Conditional probability is defined to be the probability of an event given that another event has occurred. If we name these events *A* and *B*, then we can talk about the probability of *A* given *B*. We could also refer to the probability of *A* dependent upon *B*.

### Notation

The notation for conditional probability varies from textbook to textbook. In all of the notations, the indication is that the probability we are referring to is dependent upon another event. One of the most common notations for the probability of *A* given *B* is *P( A | B )*. Another notation that is used is *P _{B}( A )*.

### Formula

There is a formula for conditional probability that connects this to the probability of *A* and *B*:

*P( A | B ) = P( A ∩ B ) / P( B )*

Essentially what this formula is saying is that to calculate the conditional probability of the event *A* given the event *B*, we change our sample space to consist of only the set *B*. In doing this, we don’t consider all of the event *A*, but only the part of *A* that is also contained in *B*. The set that we just described can be identified in more familiar terms as the intersection of *A* and *B*.

We can use algebra to express the above formula in a different way:

* P( A ∩ B ) = P( A | B ) P( B )*

### Example

We will revisit the example we started with in light of this information. We want to know the probability of drawing a king given that an ace has already been drawn. Thus the event *A* is that we draw a king. Event *B* is that we draw an ace.

The probability that both events happen and we draw an ace and then a king corresponds to P( A ∩ B ). The value of this probability is 12/2652. The probability of event *B*, that we draw an ace is 4/52. Thus we use the conditional probability formula and see that the probability of drawing a king given than an ace has been drawn is (16/2652) / (4/52) = 4/51.

### Another Example

For another example, we will look at the probability experiment where we roll two dice. A question that we could ask is, “What is the probability that we have rolled a three, given that we have rolled a sum of less than six?”

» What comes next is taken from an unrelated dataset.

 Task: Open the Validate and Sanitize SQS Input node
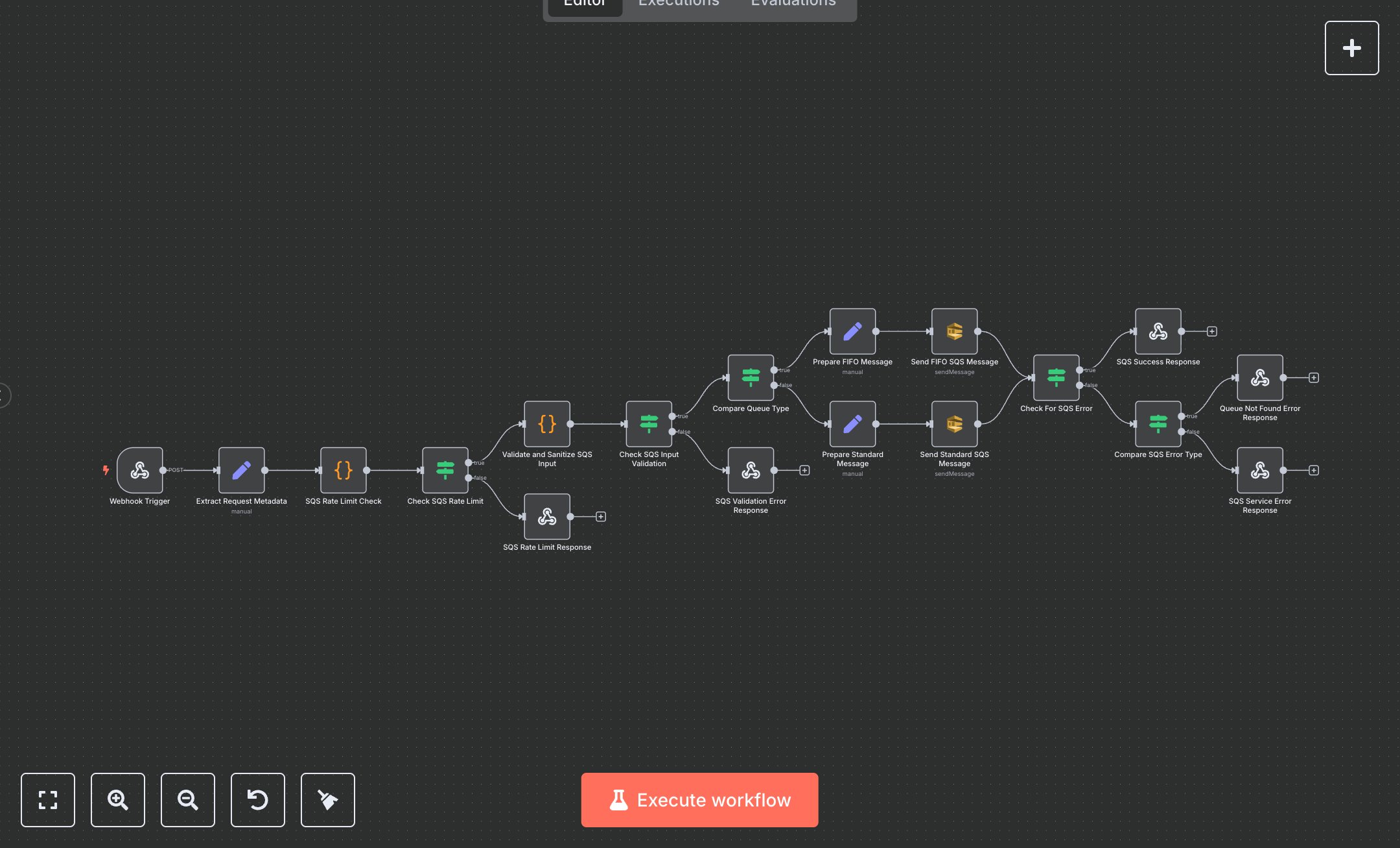(546, 425)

Here the event *A* is that we have rolled a three, and the event *B* is that we have rolled a sum less than six. There are a total of 36 ways to roll two dice. Out of these 36 ways, we can roll a sum less than six in ten ways:

- 1 + 1 = 2
- 1 + 2 = 3
- 1 + 3 = 4
- 1 + 4 = 5
- 2 + 1 = 3
- 2 + 2 = 4
- 2 + 3 = 5
- 3 + 1 = 4
- 3 + 2 = 5
- 4 + 1 = 5

### Independent Events

There are some instances in which the conditional probability of *A* given the event *B* is equal to the probability of *A*. In this situation, we say that the events *A* and *B* are independent of one another. The above formula becomes:

*P( A | B ) = P( A ) = P( A ∩ B ) / P( B ),*

and we recover the formula that for independent events the probability of both *A* and *B* is found by multiplying the probabilities of each of these events:

*P( A ∩ B ) = P( B ) P( A )*

When two events are independent, this means that one event has no effect on the other. Flipping one coin and then another is an example of independent events. One coin flip has no effect on the other.

### Cautions

Be very careful to identify which event depends upon the other. In general *P( A | B) * is not equal to *P( B | A)*. That is the probability of *A* given the event *B* is not the same as the probability of *B* given the event *A*.

In an example above we saw that in rolling two dice, the probability of rolling a three, given that we have rolled a sum of less than six was 4/10. On the other hand, what is the probability of rolling a sum less than six given that we have rolled a three? The probability of rolling a three and a sum less than six is 4/36. The probability of rolling at least one three is 11/36. So the conditional probability in this case is (4/36) / (11/36) = 4/11.